Wheel-running activity was recorded in Lemniscomys barbarus exposed to different lighting conditions. This rodent shows rhythmic locomotor activity under natural twilightlight/dark (LD) as well as squared-LD cycles. A mean of 77% of the activity occurred during the light phase. Under different controlled photoperiods, the quantity of daily locomotor activity was relatively stable except for a lower level in the shortest photoperiod tested (LD 06:18). The duration of the active phase tended to increase with the duration of the light phase, especially in the longer photoperiods. Whatever the lighting conditions, Lemniscomys barbarus started running before lights-on and stopped after lights-off. The phase angle of activity offset relative to lights-off was stable in each squared-photoperiod, whereas the phase angle of activity onset relative to lights-on was significantly the highest under the shortest photoperiods. Recording of activity under constant lighting conditions showed that the daily rhythm of locomotor activity is fundamentally circadian. The endogenous period was slightly,24 h (mean=23.8 h) in permanent darkness and .24 h (mean=24.5 h) in continuous light. Re-entrainment of the locomotor activity rhythm after a 6 h phase advance or delay requires only four days on average.
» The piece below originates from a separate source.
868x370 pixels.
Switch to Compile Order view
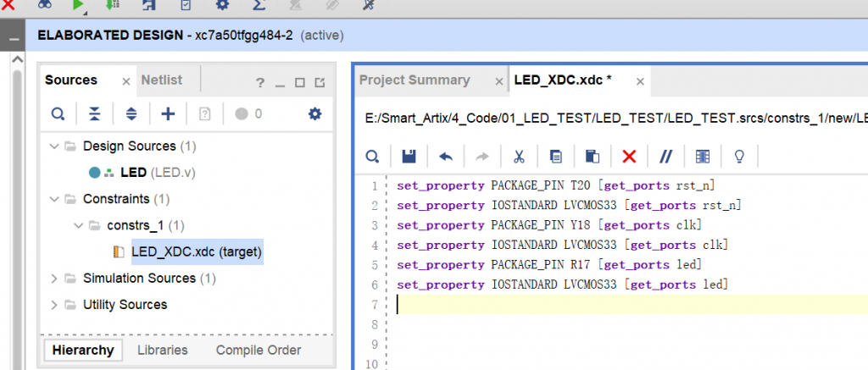click(258, 350)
Moreover, the phase-responses curve to a 30 min light pulse (200 lux) in Lemniscomys barbarus kept in constant dark reveals large phase shifts according to circadian times (CT). With CT0 being defined as the onset of daily activity, maximum phase delay and advance shifts were observed at CT11= - 5.7h and CT21=+4.9h). Interestingly, the phase-response curve to light did not show any dead zone. Immunohistochemical staining of the suprachiasmatic nuclei indicates that arginine vasopressin-immunoreactive cell bodies and fibers delimited a dorsal subregion that extends laterally and medially.The ventral subregion is rich in vasoactive intestinal peptide-immunoreactive neurons overlapping a smaller area containing gastrin-releasing peptide-expressing cells and receives numerous fibers labeled with neuropeptide Y antibody. The results of this study clearly demonstrate that Lemniscomys barbarus is a diurnal species highly sensitive to the shifting effects of light. Overall, this rodent can be considered a new and interesting model for circadian rhythm neurobiology.
Besides, the relation established between the state of gonads and the expression of the AVP in the lateral septum, which is involved in the nervous control of the appearance of the episodes of hypothermia in certain hamsters, seems to be no existing in Lemniscomys barbarus.
The number of AVP cells and NPY innervations are more important in short photoperiod than in long photoperiod in the SCN. On the other hand, the vasopressinergic innervation of the lateral septum by the BNST do not seem to present of seasonal variation.
The characteristics of Lemniscomys barbarus position it like a new very promising model of studies in neurobiology of the daily and seasonal rhythms. Its diurnality in particular makes it very gravitational for research to human applications.